▸ Task to complete: A set of records appears below. Print them all, word for word.

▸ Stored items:
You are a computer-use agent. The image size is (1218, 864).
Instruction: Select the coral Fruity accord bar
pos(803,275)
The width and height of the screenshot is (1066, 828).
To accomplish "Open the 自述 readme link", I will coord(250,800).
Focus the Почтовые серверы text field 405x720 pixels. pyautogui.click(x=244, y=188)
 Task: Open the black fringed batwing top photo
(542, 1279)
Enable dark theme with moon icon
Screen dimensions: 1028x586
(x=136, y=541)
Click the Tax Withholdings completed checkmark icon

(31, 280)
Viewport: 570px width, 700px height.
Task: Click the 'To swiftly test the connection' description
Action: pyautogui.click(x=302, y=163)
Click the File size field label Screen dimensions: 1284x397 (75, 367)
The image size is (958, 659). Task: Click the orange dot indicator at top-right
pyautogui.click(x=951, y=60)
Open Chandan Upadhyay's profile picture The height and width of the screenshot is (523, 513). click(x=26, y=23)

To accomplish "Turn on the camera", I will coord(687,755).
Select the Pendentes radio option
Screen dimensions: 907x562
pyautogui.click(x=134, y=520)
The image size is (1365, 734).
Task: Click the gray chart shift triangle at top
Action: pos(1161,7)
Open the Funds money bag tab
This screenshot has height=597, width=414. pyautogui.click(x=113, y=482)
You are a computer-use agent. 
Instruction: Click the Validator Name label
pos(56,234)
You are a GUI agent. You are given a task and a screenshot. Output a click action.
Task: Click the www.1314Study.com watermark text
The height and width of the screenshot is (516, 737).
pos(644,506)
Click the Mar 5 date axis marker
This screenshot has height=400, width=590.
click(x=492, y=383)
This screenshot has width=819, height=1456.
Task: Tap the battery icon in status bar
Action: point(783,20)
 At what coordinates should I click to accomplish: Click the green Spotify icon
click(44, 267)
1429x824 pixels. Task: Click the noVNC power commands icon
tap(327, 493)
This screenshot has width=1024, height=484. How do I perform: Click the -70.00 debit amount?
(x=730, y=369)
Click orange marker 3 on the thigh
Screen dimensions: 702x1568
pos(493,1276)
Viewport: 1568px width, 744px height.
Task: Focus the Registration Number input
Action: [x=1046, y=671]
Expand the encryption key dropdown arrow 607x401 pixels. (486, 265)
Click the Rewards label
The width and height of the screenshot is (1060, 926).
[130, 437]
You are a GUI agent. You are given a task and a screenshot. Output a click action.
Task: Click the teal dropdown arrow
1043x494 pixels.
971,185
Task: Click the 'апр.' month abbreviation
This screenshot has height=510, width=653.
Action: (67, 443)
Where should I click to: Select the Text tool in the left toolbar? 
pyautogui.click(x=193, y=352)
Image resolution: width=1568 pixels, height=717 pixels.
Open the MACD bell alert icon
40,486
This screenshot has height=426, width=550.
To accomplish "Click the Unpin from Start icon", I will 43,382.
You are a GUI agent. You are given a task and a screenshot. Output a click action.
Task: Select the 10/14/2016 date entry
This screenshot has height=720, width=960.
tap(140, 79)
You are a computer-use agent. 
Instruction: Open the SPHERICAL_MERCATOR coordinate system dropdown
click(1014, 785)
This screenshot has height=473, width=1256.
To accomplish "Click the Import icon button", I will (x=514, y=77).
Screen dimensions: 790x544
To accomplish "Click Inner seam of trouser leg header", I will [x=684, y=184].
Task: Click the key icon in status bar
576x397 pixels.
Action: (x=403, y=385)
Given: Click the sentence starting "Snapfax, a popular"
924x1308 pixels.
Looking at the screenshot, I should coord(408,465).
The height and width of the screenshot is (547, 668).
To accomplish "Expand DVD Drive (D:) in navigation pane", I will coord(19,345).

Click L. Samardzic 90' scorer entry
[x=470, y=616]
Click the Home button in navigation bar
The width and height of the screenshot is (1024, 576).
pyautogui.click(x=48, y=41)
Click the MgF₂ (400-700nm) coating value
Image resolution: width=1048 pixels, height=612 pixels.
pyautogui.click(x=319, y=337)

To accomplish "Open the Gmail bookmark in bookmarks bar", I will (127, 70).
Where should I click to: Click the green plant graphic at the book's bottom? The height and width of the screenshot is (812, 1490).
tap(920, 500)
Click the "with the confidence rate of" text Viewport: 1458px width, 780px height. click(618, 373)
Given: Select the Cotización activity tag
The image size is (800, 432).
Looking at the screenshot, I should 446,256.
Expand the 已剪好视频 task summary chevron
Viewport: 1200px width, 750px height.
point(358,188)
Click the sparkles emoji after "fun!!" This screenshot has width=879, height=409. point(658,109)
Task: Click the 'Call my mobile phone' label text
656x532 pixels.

▸ Answer space:
You are a computer-use agent. The image size is (1218, 864).
Instruction: Select the coral Fruity accord bar
pos(803,275)
The width and height of the screenshot is (1066, 828).
To accomplish "Open the 自述 readme link", I will coord(250,800).
Focus the Почтовые серверы text field 405x720 pixels. pyautogui.click(x=244, y=188)
 Task: Open the black fringed batwing top photo
(542, 1279)
Enable dark theme with moon icon
Screen dimensions: 1028x586
(x=136, y=541)
Click the Tax Withholdings completed checkmark icon

(31, 280)
Viewport: 570px width, 700px height.
Task: Click the 'To swiftly test the connection' description
Action: pyautogui.click(x=302, y=163)
Click the File size field label Screen dimensions: 1284x397 (75, 367)
The image size is (958, 659). Task: Click the orange dot indicator at top-right
pyautogui.click(x=951, y=60)
Open Chandan Upadhyay's profile picture The height and width of the screenshot is (523, 513). click(x=26, y=23)

To accomplish "Turn on the camera", I will coord(687,755).
Select the Pendentes radio option
Screen dimensions: 907x562
pyautogui.click(x=134, y=520)
The image size is (1365, 734).
Task: Click the gray chart shift triangle at top
Action: pos(1161,7)
Open the Funds money bag tab
This screenshot has height=597, width=414. pyautogui.click(x=113, y=482)
You are a computer-use agent. 
Instruction: Click the Validator Name label
pos(56,234)
You are a GUI agent. You are given a task and a screenshot. Output a click action.
Task: Click the www.1314Study.com watermark text
The height and width of the screenshot is (516, 737).
pos(644,506)
Click the Mar 5 date axis marker
This screenshot has height=400, width=590.
click(x=492, y=383)
This screenshot has width=819, height=1456.
Task: Tap the battery icon in status bar
Action: point(783,20)
 At what coordinates should I click to accomplish: Click the green Spotify icon
click(44, 267)
1429x824 pixels. Task: Click the noVNC power commands icon
tap(327, 493)
This screenshot has width=1024, height=484. How do I perform: Click the -70.00 debit amount?
(x=730, y=369)
Click orange marker 3 on the thigh
Screen dimensions: 702x1568
pos(493,1276)
Viewport: 1568px width, 744px height.
Task: Focus the Registration Number input
Action: [x=1046, y=671]
Expand the encryption key dropdown arrow 607x401 pixels. (486, 265)
Click the Rewards label
The width and height of the screenshot is (1060, 926).
[130, 437]
You are a GUI agent. You are given a task and a screenshot. Output a click action.
Task: Click the teal dropdown arrow
1043x494 pixels.
971,185
Task: Click the 'апр.' month abbreviation
This screenshot has height=510, width=653.
Action: (67, 443)
Where should I click to: Select the Text tool in the left toolbar? 
pyautogui.click(x=193, y=352)
Image resolution: width=1568 pixels, height=717 pixels.
Open the MACD bell alert icon
40,486
This screenshot has height=426, width=550.
To accomplish "Click the Unpin from Start icon", I will 43,382.
You are a GUI agent. You are given a task and a screenshot. Output a click action.
Task: Select the 10/14/2016 date entry
This screenshot has height=720, width=960.
tap(140, 79)
You are a computer-use agent. 
Instruction: Open the SPHERICAL_MERCATOR coordinate system dropdown
click(1014, 785)
This screenshot has height=473, width=1256.
To accomplish "Click the Import icon button", I will (x=514, y=77).
Screen dimensions: 790x544
To accomplish "Click Inner seam of trouser leg header", I will [x=684, y=184].
Task: Click the key icon in status bar
576x397 pixels.
Action: (x=403, y=385)
Given: Click the sentence starting "Snapfax, a popular"
924x1308 pixels.
Looking at the screenshot, I should coord(408,465).
The height and width of the screenshot is (547, 668).
To accomplish "Expand DVD Drive (D:) in navigation pane", I will coord(19,345).

Click L. Samardzic 90' scorer entry
[x=470, y=616]
Click the Home button in navigation bar
The width and height of the screenshot is (1024, 576).
pyautogui.click(x=48, y=41)
Click the MgF₂ (400-700nm) coating value
Image resolution: width=1048 pixels, height=612 pixels.
pyautogui.click(x=319, y=337)

To accomplish "Open the Gmail bookmark in bookmarks bar", I will (127, 70).
Where should I click to: Click the green plant graphic at the book's bottom? The height and width of the screenshot is (812, 1490).
tap(920, 500)
Click the "with the confidence rate of" text Viewport: 1458px width, 780px height. click(618, 373)
Given: Select the Cotización activity tag
The image size is (800, 432).
Looking at the screenshot, I should 446,256.
Expand the 已剪好视频 task summary chevron
Viewport: 1200px width, 750px height.
point(358,188)
Click the sparkles emoji after "fun!!" This screenshot has width=879, height=409. point(658,109)
Task: Click the 'Call my mobile phone' label text
656x532 pixels.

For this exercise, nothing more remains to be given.